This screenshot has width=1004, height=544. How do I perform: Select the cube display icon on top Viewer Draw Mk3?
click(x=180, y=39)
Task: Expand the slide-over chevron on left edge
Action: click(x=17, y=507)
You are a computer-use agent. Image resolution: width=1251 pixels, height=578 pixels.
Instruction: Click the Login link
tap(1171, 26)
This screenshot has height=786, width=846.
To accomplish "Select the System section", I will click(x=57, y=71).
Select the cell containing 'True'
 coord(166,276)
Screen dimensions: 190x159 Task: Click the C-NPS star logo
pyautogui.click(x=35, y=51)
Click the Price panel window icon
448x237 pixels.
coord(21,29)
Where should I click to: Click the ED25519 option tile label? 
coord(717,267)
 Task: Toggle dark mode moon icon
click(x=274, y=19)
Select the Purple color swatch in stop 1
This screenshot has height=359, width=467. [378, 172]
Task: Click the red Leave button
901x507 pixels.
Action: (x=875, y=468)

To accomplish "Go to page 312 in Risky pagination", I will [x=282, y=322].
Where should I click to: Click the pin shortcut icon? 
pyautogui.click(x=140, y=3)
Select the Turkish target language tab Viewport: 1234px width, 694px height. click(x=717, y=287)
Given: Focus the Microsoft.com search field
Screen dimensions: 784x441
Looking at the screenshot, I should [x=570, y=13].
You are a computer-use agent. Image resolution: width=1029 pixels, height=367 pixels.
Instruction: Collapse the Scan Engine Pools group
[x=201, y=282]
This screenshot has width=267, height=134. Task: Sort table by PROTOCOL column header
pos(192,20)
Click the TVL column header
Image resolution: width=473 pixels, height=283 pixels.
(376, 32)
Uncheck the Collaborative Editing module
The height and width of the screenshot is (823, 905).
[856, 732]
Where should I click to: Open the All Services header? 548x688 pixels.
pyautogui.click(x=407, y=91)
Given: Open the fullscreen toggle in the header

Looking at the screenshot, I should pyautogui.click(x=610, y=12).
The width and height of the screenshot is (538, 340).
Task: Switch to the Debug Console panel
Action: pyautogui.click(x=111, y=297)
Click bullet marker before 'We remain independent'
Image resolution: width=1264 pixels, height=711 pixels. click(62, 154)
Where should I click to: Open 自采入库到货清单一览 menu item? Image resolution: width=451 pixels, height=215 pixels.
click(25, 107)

━━━

• _Exercise_: Keep only the lines of the records that contain the string "dimensions" and copy them out. Matching is case-sensitive.

• _The result_:
Screen dimensions: 190x159 Task: Click the C-NPS star logo
Screen dimensions: 784x441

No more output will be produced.